They found that the use of metagenomics could signal a new approach to identifying bacterial pathogens, as well as allow for more rapid and accurate identification and characterization of those pathogens, which would lead to better management of the disease.
The authors noted that the technology's performance is not adequate to be used in clinical settings at this time.
“In conclusion, these results illustrate the potential of metagenomics as an open-ended, culture-independent approach for the identification and characterization of bacterial pathogens during an outbreak of diarrheal disease,” they concluded. “Challenges include speeding up and simplifying workflows, reducing costs, and improving diagnostic sensitivity, all of which are likely to depend in turn on improvements in sequencing technologies.”
The outbreak in Germany sickened more than 3,000 people and led to 50 deaths.

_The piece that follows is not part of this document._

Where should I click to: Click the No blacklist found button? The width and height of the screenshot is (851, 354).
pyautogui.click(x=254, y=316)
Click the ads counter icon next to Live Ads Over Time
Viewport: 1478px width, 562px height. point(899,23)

In an editorial accompanying the study, Dr. David Relman, a professor of the medicine, microbiology and immunology departments at Stanford University School of Medicine, wrote that whole-genome sequencing of viruses and bacteria has aided with investigations into outbreaks and strain tracking.

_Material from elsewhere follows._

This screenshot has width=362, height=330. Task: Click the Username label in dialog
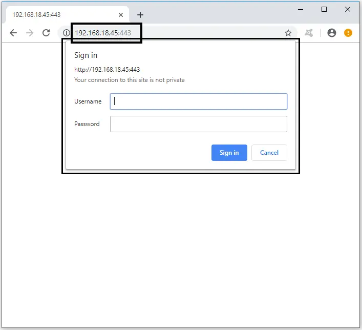pyautogui.click(x=88, y=101)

“Yet, the rapid identification and characterization of microbial agents in routine cases of infectious disease is a major and increasing unmet need, made even more pressing by the alarming increase in antimicrobial resistance, and the dwindling availability of effective antimicrobial agents,” Relman wrote.
The costs of sequencing may serve as a barrier. However, the study's authors said the expense of the technology may be justified when an outbreak “eludes standard diagnostic procedures.”
“In addition, obtaining a draft genome sequence of an outbreak strain may facilitate the development of simpler and cheaper diagnostic tests of the required sensitivity and specificity, as was shown during the (E. coli) outbreak,” they said.